The first step is to check whether, from a technical perspective, it is feasible to retrofit a specific clean technology to a specific vessel – making sure to properly understand the payback equation given the remaining lifecycle of the vessel.
The next step is to check that a solution can be installed efficiently. A lot of clean technologies can be installed during a ship’s scheduled drydocking period, maximizing trading time. Looking at the full lifecycle of, and total cost of ownership for, a technology is also key. Systems with minimal impact on the vessel’s equipment footprint and that are easy-to-use and maintain should be prized.
Efficient installation depends upon resilient supply chains. For example, at Silverstream Technologies, we focus on supply chain resilience, which requires a diversity of suppliers as well as strong relationships with OEMs and local entities. This enables us to deliver systems within six months, on time and within budget.
Verified emissions data
As is the case with most strategic decisions in the modern shipping industry, clean technology choices should be underpinned by data. A proven track record of emissions reduction claims and case studies spanning each specific vessel type are vital. At Silverstream, for example, looking at the hydrodynamics, we know that our technology works well for almost all vessels that have a large, flat bottom such as LNGCs, cruise ships and VLCCs.

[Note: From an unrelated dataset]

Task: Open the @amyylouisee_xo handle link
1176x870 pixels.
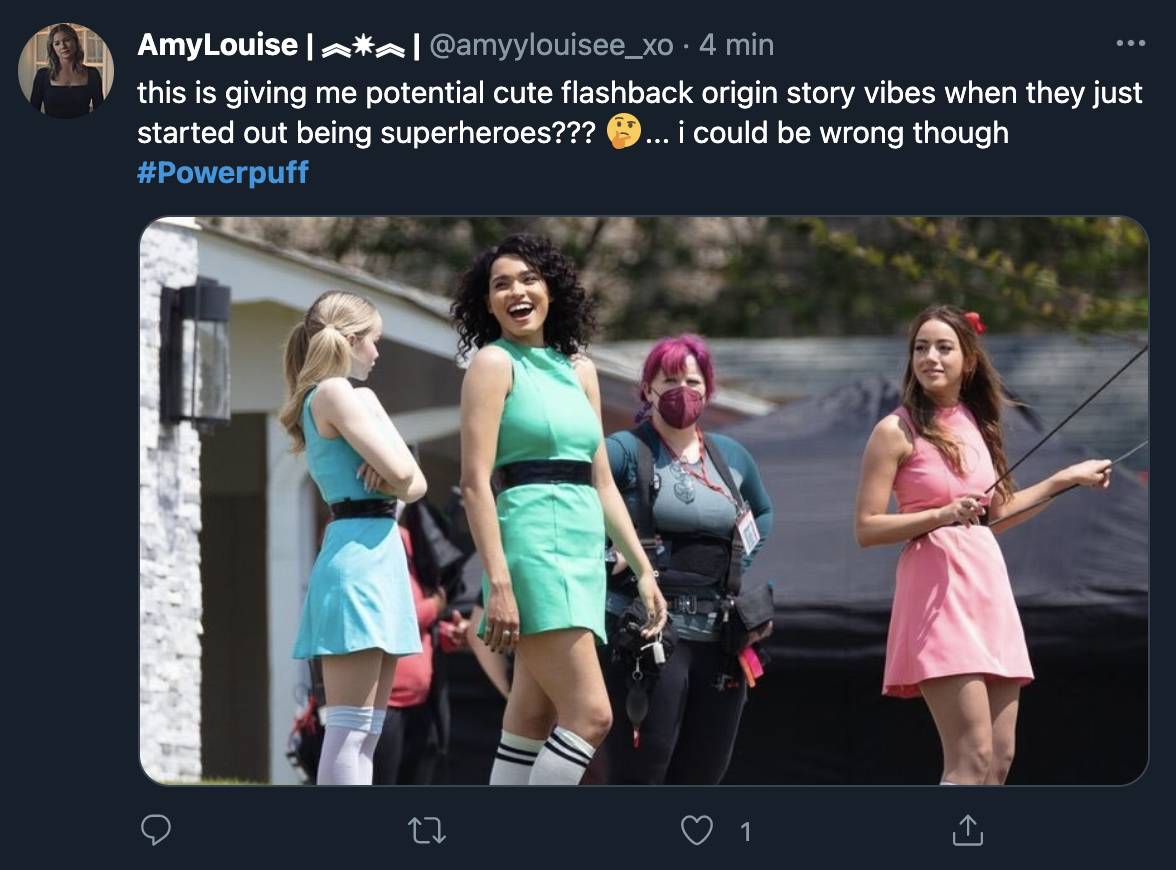Action: (550, 45)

In general, shipowners should be skeptical of clean technology providers that lack transparency and don’t openly publish performance data for their technology. Shipowners and operators can also help move the data conversation forward by bringing strong operational data and a clear understanding of their ship’s operational profile to the table.

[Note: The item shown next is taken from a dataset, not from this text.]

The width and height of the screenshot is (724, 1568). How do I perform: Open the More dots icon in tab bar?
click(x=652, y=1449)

Shipowners and operators should also look for emissions savings that have been independently verified. This is often achieved when a technology goes through systematic testing phases in collaboration with class societies. Technologies that can be switched on and off can also offer a simple way to accurately measure real-life operational performance.
It is also important to consider the emissions reduction data across the entire operational range of the vessel, not only a single point of optimization, as well as whether that voyage was typical of how the ship is usually operated. Exploring how the new technology will interact with other equipment and clean technology onboard the vessel, and supporting this with data and simulations where possible, is also valuable. While some clean technologies complement each other well and lead to greater efficiency gains, others can actually hinder one another. Factoring all of these data points into the set will make the insights more realistic and accurate.
Shipowners large and small, from all over the world, can leverage the opportunities to gain competitive advantage presented by the industry’s decarbonization transition. If they have done their due diligence, and they have considered the key factors outlined above, it’s a case of being decisive, taking the decarbonization bull by the horns, and installing the right clean technology to make an impact today.
David Connolly is Chief Technologist at Silverstream Technologies.
The opinions expressed herein are the author's and not necessarily those of The Maritime Executive.